I don’t understand how someone with so much love in their heart can kill someone so young. I don’t get it.
But I have a question for all of you:
If you have had a family member or a friend or lover that was a murderer, do you still love them, or hate them for the crime they have committed? Or do you hate the crime they committed and still love them? I would like to know. I know it is personal, but I am at a loss for words at what has happened and need to know I am not the only one who feels the same, because I still love this guy, he’s my best friend, I just hate what they have done, and am sad that they’ll probably be put to death and die alone in a cold chair by injection, or suffer in a cell. I know that it is best that they get the sentence they get (I don’t know what they’ll be given yet) but I am sad for the family he destroyed and the fact that he destroyed my heart and his other friends by doing this.
So I ask if any of you have gone through this? I
have no idea how to deal with this.
11 comments
Hypothetically, I would try to have compassion for the individual, while hating the person’s actions.
In real life, I realize things aren’t so simple.
A lot depends on whether or not the victim was a friend of yours, and whether or not the murder was self-defense or motivated by violent personality issues. It would depend also on whether the person was genuinely sorry for what happened, and whether he had previously killed others. I think it would also probably depend on how the killing took place, and whether it was an accident. The more violent and purposeful the circumstances, the harder it would be for me to forgive the person.

## [Given problem 1]
Reproduce the rows between the lines holding "This screenshot has height=296, width=406." and "coord(328,79)", inclusive, word for word.
The post above and the rows after it are unrelated.

## [Entries]
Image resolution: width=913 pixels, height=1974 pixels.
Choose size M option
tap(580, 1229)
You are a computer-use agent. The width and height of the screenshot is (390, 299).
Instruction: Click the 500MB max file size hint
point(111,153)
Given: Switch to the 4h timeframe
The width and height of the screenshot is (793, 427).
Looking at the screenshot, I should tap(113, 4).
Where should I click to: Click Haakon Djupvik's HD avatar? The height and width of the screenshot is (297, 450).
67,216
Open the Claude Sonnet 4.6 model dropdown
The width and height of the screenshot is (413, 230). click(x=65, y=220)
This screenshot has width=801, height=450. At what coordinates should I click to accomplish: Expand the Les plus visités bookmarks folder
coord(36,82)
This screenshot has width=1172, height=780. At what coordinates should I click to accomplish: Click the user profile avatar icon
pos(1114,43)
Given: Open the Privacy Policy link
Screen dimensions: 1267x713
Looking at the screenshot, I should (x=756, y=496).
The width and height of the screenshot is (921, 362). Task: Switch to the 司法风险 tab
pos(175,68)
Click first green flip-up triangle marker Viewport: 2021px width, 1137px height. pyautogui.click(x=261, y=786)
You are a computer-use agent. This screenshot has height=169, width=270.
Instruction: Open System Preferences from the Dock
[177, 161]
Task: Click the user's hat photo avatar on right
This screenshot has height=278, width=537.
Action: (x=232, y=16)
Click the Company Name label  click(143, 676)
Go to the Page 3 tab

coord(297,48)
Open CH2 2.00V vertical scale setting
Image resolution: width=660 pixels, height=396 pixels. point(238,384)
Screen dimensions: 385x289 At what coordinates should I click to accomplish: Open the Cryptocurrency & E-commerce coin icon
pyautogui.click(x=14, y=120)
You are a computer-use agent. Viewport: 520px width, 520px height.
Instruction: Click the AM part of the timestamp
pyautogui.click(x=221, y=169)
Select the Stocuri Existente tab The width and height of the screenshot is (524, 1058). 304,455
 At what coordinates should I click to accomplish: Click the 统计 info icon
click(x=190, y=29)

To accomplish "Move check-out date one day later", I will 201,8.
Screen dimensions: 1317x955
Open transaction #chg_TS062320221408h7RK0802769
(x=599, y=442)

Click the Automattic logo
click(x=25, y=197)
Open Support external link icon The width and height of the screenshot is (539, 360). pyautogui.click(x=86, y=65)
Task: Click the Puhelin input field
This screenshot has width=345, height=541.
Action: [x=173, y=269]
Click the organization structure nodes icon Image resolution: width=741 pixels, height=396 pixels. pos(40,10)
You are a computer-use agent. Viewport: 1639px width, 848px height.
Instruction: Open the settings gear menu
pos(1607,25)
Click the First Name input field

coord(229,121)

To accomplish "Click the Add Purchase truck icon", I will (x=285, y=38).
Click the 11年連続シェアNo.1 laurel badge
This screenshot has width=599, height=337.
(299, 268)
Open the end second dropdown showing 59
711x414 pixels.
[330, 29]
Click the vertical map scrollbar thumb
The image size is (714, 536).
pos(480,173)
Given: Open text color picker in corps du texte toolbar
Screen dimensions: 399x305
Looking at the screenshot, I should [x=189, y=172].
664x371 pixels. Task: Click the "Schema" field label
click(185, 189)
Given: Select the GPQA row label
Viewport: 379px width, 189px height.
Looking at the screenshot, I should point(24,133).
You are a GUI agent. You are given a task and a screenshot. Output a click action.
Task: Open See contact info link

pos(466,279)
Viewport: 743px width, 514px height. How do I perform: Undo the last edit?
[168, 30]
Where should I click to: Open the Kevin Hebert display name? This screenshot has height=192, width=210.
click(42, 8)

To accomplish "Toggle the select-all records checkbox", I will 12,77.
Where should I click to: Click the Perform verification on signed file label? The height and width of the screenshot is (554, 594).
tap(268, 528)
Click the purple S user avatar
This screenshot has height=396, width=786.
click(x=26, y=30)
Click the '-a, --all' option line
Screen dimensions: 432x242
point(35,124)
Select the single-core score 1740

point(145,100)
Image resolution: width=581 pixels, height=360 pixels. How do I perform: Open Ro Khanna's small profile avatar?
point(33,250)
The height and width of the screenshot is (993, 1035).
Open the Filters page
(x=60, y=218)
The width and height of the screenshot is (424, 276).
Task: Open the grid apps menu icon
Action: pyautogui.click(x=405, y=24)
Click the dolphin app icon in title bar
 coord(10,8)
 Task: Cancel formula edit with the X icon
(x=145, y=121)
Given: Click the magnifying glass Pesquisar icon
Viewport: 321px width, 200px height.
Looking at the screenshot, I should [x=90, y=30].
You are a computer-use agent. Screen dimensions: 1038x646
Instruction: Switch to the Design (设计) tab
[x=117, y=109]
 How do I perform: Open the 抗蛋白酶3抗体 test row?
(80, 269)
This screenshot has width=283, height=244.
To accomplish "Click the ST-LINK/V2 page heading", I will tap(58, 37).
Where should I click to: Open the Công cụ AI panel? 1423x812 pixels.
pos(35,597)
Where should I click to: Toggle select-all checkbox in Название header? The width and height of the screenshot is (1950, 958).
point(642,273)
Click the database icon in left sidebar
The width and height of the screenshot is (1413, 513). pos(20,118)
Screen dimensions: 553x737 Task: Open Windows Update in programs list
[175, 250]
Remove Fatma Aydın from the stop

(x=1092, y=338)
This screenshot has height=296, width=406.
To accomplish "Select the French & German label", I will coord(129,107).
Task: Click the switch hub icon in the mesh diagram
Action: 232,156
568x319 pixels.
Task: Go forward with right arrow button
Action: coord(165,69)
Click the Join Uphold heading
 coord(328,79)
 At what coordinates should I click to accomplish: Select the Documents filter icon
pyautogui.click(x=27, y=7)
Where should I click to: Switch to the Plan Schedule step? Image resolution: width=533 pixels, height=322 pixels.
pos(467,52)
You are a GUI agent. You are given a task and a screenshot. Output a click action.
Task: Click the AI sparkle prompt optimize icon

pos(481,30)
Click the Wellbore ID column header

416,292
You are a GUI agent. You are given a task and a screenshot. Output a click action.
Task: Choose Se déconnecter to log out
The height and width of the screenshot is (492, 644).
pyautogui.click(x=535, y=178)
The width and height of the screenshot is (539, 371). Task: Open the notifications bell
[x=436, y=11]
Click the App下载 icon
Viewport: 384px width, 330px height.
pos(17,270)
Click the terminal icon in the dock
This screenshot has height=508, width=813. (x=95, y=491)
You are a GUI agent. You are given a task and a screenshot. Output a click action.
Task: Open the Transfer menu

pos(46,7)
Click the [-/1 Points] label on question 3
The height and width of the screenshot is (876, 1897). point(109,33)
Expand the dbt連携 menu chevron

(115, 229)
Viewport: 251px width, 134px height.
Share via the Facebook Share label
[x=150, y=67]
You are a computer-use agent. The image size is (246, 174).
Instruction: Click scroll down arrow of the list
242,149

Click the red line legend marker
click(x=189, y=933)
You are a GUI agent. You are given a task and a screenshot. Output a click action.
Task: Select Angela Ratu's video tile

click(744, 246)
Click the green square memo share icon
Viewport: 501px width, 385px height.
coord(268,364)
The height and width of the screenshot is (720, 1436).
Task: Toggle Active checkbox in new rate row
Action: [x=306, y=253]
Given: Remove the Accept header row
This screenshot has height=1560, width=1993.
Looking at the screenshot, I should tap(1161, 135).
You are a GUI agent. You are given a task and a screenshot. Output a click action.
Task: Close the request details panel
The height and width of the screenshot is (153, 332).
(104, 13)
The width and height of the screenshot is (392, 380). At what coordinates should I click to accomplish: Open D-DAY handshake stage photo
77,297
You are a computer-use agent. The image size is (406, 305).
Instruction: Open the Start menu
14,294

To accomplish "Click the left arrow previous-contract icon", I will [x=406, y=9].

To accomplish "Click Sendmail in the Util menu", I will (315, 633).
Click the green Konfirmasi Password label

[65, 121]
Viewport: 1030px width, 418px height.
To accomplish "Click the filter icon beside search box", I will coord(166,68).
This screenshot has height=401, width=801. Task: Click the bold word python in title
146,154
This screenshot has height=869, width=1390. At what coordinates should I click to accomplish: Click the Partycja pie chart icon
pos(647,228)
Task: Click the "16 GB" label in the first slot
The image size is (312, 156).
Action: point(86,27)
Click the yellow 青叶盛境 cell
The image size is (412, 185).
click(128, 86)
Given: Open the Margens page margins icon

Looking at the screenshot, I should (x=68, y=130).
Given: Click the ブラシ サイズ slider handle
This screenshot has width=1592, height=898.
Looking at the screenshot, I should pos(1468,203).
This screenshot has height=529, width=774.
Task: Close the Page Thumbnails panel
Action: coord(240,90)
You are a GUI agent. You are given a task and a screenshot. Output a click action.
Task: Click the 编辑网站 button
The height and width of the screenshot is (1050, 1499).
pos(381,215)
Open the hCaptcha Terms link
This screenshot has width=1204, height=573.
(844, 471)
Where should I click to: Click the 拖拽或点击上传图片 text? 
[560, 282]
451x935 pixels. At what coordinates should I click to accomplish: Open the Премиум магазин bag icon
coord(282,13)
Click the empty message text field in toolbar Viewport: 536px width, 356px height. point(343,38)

## [Given problem 2]
In the post, rewrite the part between "So I ask if" and "aren’t so simple.", inclusive, with "compassion" changed to "sympathy".

## [Problem solution 1]
This screenshot has height=296, width=406.
To accomplish "Select the French & German label", I will coord(129,107).
Task: Click the switch hub icon in the mesh diagram
Action: 232,156
568x319 pixels.
Task: Go forward with right arrow button
Action: coord(165,69)
Click the Join Uphold heading
 coord(328,79)

## [Problem solution 2]
So I ask if any of you have gone through this? I
have no idea how to deal with this.
11 comments
Hypothetically, I would try to have sympathy for the individual, while hating the person’s actions.
In real life, I realize things aren’t so simple.